Zuza Expeditions |
Outer Isles & St Kilda
Outer Isles & St Kilda
Guests join Zuza in Oban at around 1600 on the first day of the cruise. Our departure shortly thereafter will see us cruise leisurely up the Sound of Mull for a night in Tobermory or possibly Loch Sunart, dinner will be served whilst we are on anchor.
The itinerary is dependent on weather – balancing shelter with reaching our preferred destinations – but may include, for example, some of the following destinations: Mull, the Small Isles (Rum, Canna, Eigg and Muck), Skye, Coll and Tiree in the Inner Hebrides. In the Outer Hebrides possibilities include Barra Head, Mingulay, Pabbay, Sandray and Vatersay, North Uists and possibly Harris. We will aim to spend a day at the lovely low lying Monachs (or Heisker as it is known) and explore these wonderful islands with their seabird and huge grey seal colonies, acres of flat sandy beaches and interesting archaeological remains. If weather conditions allow we’ll also make the dash to St Kilda and explore this remarkable archipelago.
A typical itinerary on this trip is; outbound north to Loch Eport, through the Sound of Harris to St Kilda, returning via the Monachs through the Sound of Barra and then south to explore the Sheep Isles (Mingulay, Pabbay, Barra Head).
Expect sea and golden eagles, cetaceans (such as dolphins, minke whales and basking sharks) and seabirds such as gannets, guillemots, terns, skuas and razorbills.
On the final day we will return to Oban having breakfast there before your departure.

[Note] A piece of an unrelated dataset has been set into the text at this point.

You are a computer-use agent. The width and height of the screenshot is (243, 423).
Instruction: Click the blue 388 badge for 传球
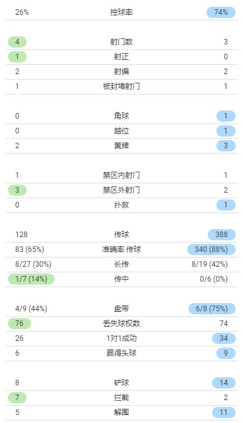pos(221,235)
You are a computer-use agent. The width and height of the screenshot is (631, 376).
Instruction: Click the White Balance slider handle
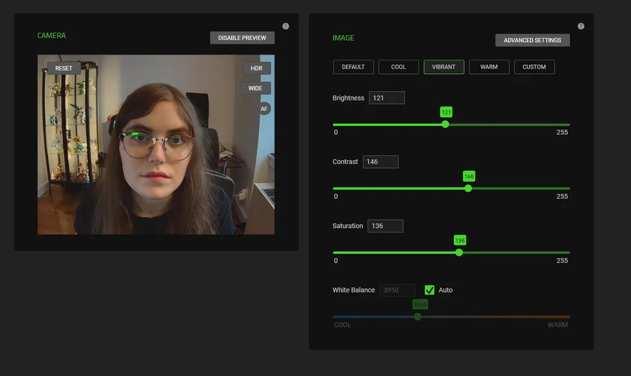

Wildlife Highlights Enjoyed Previously
Cetacean encounters most commonly with Minke, Humpback’s are a less frequent visitor, occasional sightings of Fin and Sperm whale – the Hebrides have a resident Pod of Orca and the area is occasionally visited by an Icelandic pod – frequent encounters with Common, Bottlenose & Whitebeak dolphins, Risso & Whitesided dolphins are also occasionally sighted – Basking sharks have been scarce the last few years but are still seen and seem to be returning, we know the hot spots!

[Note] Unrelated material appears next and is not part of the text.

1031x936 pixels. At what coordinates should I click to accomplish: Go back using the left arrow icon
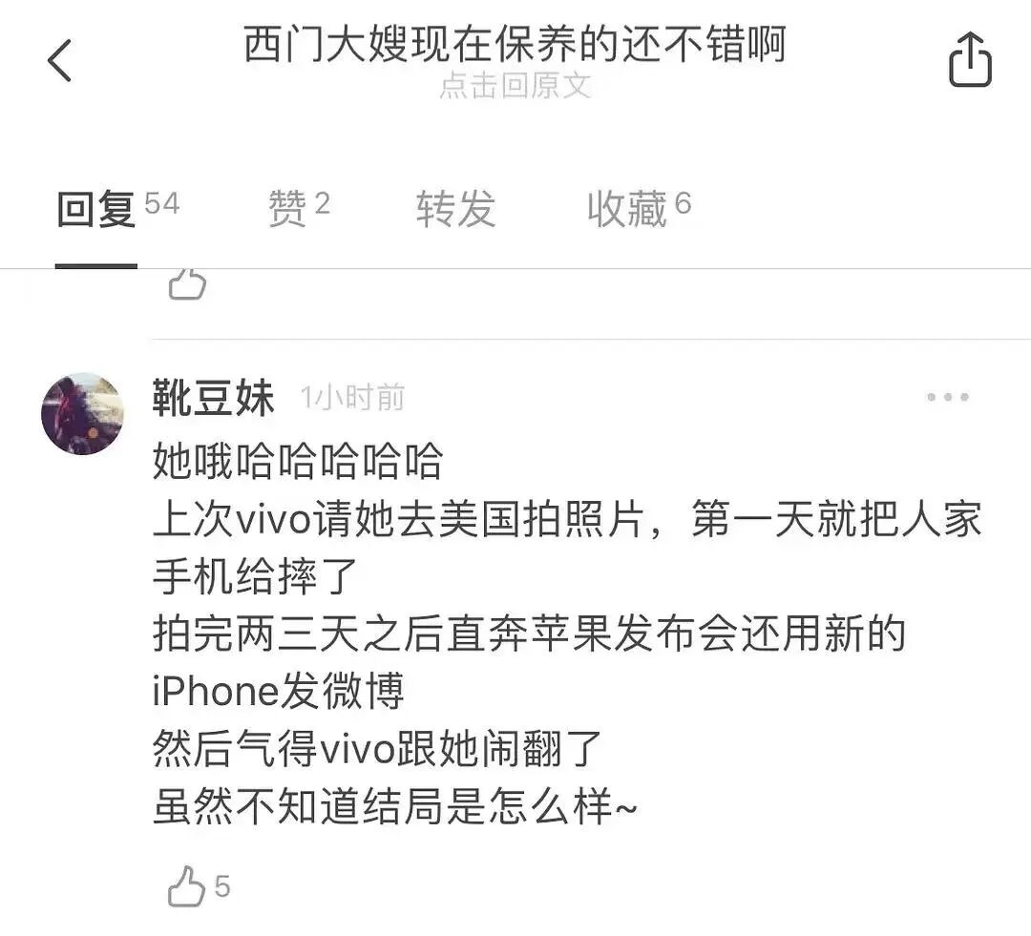(x=59, y=60)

Birds of prey like Buzzards & Kestrel are widespread, with Sparrowhawk and Peregrine needing more patience & luck is needed to see the diminutive Merlin – Black Guillemots (known as Tysties) in their striking plumage – Rasping Corncrake heard and sometimes seen if we’re lucky, in Flag Iris beds or traditional hay meadows – Smart Dippers & Grey Wagtails bobbing along stream sides – Strikingly plumaged Red & Black-throated Divers on sealochs, with Great Northern Divers in spring in their velvety summer finery – Responsible viewing of Golden & Sea Eagles as they afford privileged views on their territories, hunting for prey to feed their chicks in spring, with sightings of fledged young ending the season – Charming Eider Duck creches of ducklings – Fulmars with their highly effective & pungent nest defence – Snowstorms of Gannets at their colonies on St Kilda or plunge diving for food on the open sea – Hooded Crows, strikingly different from their southern cousins – Haunting calls of breeding waders on the Machair, meadows and moorlands, with significant numbers of Dunlin, Common Sandpiper, Snipe, Redshank, Ringed & Golden Plover, Oystercatcher & Lapwing – Spectacular wing-clapping displays of raptors like ghostly Short-eared Owls & sky-dancing Hen Harriersover their moorland breeding grounds – Kittiwakes calling their names at breeding colonies or roaming the Minch on feeding sorties – Our colony of Leach’s Petrels at St Kilda is more elusive but Stormies are regular as we cross the Minch or on the approach to St Kilda – Rum’s massive Manx Shearwater colony allows incredible views as they raft offshore around the Small Isles or shear the waves in feeding parties – Incredibly acrobatic Ravens giving everything else in the sky a flying lesson – overwhelming sight, sound & smell of seabird colonies with their breeding Puffins, Guillemots & Razorbills – Skuas, both Artic and Bonxies,vigorously protect their young on islands or shadow the ship, parasitizing other seabirds of their food – scattered colonies of sensitive breeding Arctic and Common Terns – and of course, St Kilda’s unique Wren.